## TASK GOAL:
Lines that include the word "will" should be copied from the listing that follows.

## TASK INPUT:
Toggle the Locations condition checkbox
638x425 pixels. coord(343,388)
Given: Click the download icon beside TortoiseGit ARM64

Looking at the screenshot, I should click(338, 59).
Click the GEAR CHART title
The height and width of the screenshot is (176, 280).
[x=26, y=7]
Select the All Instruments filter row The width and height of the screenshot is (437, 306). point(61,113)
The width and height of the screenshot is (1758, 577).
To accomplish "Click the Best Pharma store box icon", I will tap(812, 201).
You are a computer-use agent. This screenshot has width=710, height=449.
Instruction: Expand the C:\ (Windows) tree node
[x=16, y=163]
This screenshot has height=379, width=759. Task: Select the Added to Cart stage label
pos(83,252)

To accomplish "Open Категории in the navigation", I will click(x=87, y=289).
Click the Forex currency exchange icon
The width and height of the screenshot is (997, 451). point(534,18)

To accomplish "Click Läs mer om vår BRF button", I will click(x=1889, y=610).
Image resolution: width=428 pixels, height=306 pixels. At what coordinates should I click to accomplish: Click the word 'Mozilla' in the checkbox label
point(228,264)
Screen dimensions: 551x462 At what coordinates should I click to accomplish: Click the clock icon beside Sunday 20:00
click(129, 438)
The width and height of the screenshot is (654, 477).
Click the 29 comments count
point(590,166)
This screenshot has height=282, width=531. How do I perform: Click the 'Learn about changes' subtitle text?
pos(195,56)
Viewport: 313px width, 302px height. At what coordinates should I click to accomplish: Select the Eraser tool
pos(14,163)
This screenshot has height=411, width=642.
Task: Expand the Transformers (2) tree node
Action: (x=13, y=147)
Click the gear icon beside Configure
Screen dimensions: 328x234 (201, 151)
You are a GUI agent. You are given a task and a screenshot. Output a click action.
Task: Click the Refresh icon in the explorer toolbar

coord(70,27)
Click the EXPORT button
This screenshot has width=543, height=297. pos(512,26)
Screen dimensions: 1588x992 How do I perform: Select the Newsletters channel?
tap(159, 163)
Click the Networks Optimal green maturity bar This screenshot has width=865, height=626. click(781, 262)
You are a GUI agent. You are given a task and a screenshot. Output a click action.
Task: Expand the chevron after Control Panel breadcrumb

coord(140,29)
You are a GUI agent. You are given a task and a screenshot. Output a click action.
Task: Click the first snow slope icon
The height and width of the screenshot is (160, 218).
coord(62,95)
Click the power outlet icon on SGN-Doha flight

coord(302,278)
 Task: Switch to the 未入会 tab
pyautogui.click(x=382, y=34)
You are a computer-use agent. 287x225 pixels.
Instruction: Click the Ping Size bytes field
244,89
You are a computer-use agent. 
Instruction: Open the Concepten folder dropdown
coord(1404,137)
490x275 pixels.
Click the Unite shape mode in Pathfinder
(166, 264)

## WRITTEN RESPONSE:
To accomplish "Click the Best Pharma store box icon", I will tap(812, 201).
To accomplish "Open Категории in the navigation", I will click(x=87, y=289).
To accomplish "Click Läs mer om vår BRF button", I will click(x=1889, y=610).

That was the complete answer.